DOCUMENT:
______

Oprah_ A Biography - Kitty Kelley [233]
“Did you know that at the age of fourteen, I hid a pregnancy?” Oprah asked her. “I was raped at nine and sexually abused from the time I was ten to fourteen. At fourteen years old I became pregnant.… The stress of [having to confess my pregnancy to my father] caused me to go into labor, and the baby died [thirty-six days later].… There are a lot of teenagers out there right now who are hiding their secret, just as I hid mine, because … like you, I didn’t feel there was anybody I could tell. Your speaking out today is going to give a lot of girls the courage to do that.… You are not your past. You are what is possible for you. Own this truth and move forward in your life. Forgive yourself, and others will be able to forgive you.”
Oprah’s show had become the place where miscreants begged for mercy or, as in the case of NBC’s anchorman Brian Williams and news president Steve Capus, defended controversial actions. After airing photos and parts of videos sent by the maniacal killer who shot thirty-two people on the Virginia Tech campus in 2007, NBC was severely criticized for broadcasting the shooter’s final hate-filled words before he killed himself. Many felt the network had been exploitive in giving the mass murderer national attention without considering the feelings of the bereaved. So a week after the broadcast, Williams and Capus appeared on The Oprah Winfrey Show.
“We were … very careful as to how many pictures we were showing,” Brian Williams told Oprah, “and I think … now, it has all but disappeared.”

______

Data for pointing at targets
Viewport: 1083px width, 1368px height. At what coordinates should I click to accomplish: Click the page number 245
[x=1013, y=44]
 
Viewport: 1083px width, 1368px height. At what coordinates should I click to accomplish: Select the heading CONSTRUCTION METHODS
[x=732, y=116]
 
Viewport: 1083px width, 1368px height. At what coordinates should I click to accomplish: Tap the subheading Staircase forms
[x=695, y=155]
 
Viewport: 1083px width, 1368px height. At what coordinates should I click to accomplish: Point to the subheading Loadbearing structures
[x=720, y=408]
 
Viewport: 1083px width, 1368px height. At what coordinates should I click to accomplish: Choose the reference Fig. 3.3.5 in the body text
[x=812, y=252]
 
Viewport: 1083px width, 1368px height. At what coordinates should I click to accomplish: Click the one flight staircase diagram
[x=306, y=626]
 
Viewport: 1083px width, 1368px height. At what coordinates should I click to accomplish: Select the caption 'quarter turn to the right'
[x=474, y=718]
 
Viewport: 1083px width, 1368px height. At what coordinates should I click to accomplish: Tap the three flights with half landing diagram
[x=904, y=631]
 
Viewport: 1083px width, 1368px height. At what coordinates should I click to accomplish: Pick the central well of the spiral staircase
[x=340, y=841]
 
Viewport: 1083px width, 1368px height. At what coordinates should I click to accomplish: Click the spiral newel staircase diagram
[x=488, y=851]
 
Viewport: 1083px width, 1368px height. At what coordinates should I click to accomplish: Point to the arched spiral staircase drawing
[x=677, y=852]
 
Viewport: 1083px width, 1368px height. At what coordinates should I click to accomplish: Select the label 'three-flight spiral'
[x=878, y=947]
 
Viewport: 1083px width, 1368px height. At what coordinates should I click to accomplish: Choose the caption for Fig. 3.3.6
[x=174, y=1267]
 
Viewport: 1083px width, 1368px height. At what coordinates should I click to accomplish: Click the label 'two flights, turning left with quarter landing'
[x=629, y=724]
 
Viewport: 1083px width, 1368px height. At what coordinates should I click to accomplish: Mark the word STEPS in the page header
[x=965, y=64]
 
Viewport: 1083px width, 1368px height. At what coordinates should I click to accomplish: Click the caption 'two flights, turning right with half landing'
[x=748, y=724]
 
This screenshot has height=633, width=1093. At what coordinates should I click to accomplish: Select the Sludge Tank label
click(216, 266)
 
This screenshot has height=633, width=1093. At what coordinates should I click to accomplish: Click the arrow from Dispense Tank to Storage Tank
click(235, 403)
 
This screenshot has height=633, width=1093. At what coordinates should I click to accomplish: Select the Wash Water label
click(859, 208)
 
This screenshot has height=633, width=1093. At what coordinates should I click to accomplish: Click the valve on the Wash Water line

______

WORK REQUIRED: Write out the stretch of the Oprah biography excerpt from "Oprah’s show had" through "Oprah Winfrey Show.". None of the records is needed here.

SOLUTION TO THE PROBLEM:
Oprah’s show had become the place where miscreants begged for mercy or, as in the case of NBC’s anchorman Brian Williams and news president Steve Capus, defended controversial actions. After airing photos and parts of videos sent by the maniacal killer who shot thirty-two people on the Virginia Tech campus in 2007, NBC was severely criticized for broadcasting the shooter’s final hate-filled words before he killed himself. Many felt the network had been exploitive in giving the mass murderer national attention without considering the feelings of the bereaved. So a week after the broadcast, Williams and Capus appeared on The Oprah Winfrey Show.